In addition to legislation requiring specific photo identification, it proposes to shorten the two-and-a-half week early-voting period by a week and eliminates same-day voter registration during early voting, among other provisions.
“In 2008, I think the party that benefited the most from early voting was the Democrats. However, by the 2012 election, everyone, Democrats, Republicans, Independents, it doesn’t matter who you poll, they are supportive of it,” Hughes says. “They are supportive of expanding early voting. It’s convenient, it makes voting more accessible, and it really allows people to go in and vote at their convenience.”
About 57 percent of the votes cast in last fall’s election in North Carolina were done during early voting, WRAL reports.
“It’s really convenient to be able to go and early vote and possibly change or update your registration, or maybe register for the first time during the early voting period,” Hughes says. “And that’s another thing that is removed from this bill is that you will not be able to do the same-day registration that is currently allowed under the law.”

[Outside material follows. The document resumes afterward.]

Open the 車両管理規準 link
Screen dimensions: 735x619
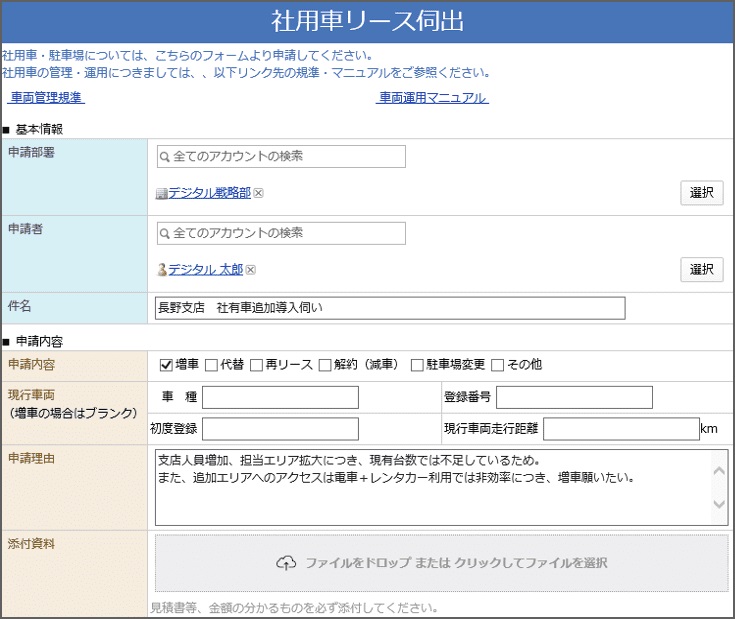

Hughes says he questions the motives behind this bill and feels that the legislature strategically waited for a ruling by the Supreme Court on the Voting Rights Act. The election law changes normally would have to be subject to authorization, but the Supreme Court’s decision exempted North Carolina from federal review until a new process is created by Congress.
“There are just a lot of bad ideas in this Voter I.D. Bill, which itself is just a terrible idea. I think it comes down to maneuvering the electorate in a way that continues to perpetuate the status quo.”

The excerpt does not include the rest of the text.